* _TASK OBJECTIVE_
Please answer from the shopping advice passage: where does it say to keep flour and yeast?

* _EXERCISE PASSAGE_
┌──

A secondary drawback is that Instacart charges you more than in-store prices. Thus the privilege of having someone trudge through a store and then drive your purchases to your front door costs you a whole lot more than just the cost of Instacart’s chintzy tip to employees. There are times when this cost is richly worth it: if entering a grocery store entails risking your life, obviously a few extra bucks is not a barrier. And when you reach your dotage and are in no condition to traipse around a store that covers more than an acre — such as Costco — you would be well served by spending a bit more to get someone else to do the chore. It’s still a lot cheaper than selling everything you own to buy into a life-care community… But do be prepared to slip the runner an extra tip: they are not paid enough!
- Use caution with Amazon.
Many of the vendors on Amazon gouge during a panicky period, even when the products they’re selling are plentiful and easy enough to buy in brick-and-mortar stores.
- In a prolonged shopping panic, your pet’s favorite food is likely to be in short supply.
Especially if you have a picky cat, always have a substantial store of your pet’s food on hand.
- So are basic products needed for at-home cooking, such as flour, yeast, salt, coffee, tea, chicken or beef broth, and the like.
Always have an ample supply of these on hand. Keep flour and yeast in the freezer. If you usually have one box, bag, or package of these, you should have two on hand.
- Keep twice as much of any given staple as you would ordinarily buy.
For example, your pantry should have two boxes of salt, not one; two bags of flour, not one; two packages of pasta, not one…and so on to infinity. As soon as you run out of the first box and open the second box of, say, salt, buy a new second box next time you run to the store…so that you always have an extra supply of any staple product.
- Same is true for household maintenance supplies.
Keep an ample supply of paper towels, toilet paper, dish detergent, laundry detergent, dishwasher tabs, window cleaner, toilet cleaner, and hand soap on hand at all times. Do not wait for these things to run out before restocking.

└──

* _DATASET EXCERPTS_
┌──

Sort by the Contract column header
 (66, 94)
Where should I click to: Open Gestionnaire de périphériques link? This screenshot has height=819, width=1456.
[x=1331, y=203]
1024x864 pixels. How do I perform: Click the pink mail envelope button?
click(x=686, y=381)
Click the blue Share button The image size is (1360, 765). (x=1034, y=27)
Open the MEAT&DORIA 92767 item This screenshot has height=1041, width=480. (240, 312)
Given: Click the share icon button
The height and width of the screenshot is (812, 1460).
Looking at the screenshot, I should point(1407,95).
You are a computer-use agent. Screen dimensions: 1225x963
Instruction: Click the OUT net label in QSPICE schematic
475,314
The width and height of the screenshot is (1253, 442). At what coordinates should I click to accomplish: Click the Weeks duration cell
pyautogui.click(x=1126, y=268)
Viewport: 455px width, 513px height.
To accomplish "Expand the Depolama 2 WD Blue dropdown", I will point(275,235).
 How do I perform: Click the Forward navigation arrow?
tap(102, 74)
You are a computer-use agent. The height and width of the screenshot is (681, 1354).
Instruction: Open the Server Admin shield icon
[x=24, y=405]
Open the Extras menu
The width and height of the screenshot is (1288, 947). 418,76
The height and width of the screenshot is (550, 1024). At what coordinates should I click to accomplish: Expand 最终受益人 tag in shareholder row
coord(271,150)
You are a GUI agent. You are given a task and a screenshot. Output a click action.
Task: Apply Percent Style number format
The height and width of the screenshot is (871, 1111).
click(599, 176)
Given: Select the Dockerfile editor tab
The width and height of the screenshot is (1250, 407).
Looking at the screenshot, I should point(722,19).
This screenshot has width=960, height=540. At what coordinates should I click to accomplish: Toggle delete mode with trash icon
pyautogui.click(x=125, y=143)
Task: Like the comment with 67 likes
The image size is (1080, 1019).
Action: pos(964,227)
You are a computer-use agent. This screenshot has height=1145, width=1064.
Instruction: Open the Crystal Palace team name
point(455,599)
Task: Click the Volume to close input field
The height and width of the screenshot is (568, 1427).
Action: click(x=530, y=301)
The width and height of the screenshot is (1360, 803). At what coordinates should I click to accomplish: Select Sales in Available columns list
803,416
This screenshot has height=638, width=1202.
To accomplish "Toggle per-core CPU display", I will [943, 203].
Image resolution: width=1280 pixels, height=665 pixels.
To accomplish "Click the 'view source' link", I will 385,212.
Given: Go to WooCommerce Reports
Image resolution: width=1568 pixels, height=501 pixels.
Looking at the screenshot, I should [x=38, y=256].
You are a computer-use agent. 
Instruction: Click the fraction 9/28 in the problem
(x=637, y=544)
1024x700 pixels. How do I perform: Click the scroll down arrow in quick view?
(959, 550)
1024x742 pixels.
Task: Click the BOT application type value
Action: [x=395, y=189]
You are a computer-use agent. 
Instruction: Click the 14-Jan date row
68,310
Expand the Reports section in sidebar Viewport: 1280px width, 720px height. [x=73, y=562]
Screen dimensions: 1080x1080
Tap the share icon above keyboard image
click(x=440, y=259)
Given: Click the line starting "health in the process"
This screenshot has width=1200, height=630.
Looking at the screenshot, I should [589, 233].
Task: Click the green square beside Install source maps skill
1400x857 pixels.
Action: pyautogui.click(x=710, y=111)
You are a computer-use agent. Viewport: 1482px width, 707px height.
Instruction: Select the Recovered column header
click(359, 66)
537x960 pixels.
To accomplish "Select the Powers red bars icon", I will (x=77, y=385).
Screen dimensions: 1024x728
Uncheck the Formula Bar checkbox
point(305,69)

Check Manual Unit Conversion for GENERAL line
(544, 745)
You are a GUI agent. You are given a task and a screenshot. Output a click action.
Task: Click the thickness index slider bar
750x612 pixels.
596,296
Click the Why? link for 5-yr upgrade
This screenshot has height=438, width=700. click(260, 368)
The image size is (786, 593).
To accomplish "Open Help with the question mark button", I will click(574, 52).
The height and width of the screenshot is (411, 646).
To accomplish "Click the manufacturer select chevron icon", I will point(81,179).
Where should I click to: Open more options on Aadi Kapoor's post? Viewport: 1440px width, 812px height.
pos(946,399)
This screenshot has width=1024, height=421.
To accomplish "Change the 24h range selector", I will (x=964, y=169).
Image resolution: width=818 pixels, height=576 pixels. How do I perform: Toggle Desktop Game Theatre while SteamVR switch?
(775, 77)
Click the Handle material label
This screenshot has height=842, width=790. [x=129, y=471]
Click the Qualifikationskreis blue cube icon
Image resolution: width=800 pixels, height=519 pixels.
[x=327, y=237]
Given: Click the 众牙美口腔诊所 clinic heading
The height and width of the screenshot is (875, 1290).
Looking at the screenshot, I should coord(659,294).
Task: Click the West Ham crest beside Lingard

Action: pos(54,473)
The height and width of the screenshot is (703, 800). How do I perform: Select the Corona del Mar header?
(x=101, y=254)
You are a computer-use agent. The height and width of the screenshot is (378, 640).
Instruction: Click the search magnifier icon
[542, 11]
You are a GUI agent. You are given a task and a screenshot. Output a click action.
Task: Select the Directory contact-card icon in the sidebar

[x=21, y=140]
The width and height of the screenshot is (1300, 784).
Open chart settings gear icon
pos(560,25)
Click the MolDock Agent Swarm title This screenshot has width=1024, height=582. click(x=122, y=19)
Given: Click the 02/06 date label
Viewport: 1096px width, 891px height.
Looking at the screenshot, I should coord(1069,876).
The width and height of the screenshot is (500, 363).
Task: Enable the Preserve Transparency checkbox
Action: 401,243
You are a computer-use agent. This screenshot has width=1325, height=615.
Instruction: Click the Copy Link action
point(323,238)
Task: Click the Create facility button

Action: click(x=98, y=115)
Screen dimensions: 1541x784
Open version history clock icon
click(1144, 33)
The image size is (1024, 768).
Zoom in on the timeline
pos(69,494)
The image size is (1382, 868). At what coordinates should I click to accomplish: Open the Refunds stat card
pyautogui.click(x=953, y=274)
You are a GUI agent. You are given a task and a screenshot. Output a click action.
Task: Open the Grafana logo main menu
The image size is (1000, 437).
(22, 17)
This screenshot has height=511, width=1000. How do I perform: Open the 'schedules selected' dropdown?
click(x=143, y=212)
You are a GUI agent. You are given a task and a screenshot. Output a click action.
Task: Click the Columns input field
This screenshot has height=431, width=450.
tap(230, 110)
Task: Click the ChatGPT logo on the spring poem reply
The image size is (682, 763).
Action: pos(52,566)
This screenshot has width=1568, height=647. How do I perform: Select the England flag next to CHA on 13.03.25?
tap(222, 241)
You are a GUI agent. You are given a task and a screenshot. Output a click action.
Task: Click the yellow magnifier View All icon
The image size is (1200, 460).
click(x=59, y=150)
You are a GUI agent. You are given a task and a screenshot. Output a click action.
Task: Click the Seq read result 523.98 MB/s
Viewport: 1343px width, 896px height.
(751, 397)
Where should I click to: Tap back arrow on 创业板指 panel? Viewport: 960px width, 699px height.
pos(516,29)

└──

* _SOLUTION_
In the freezer.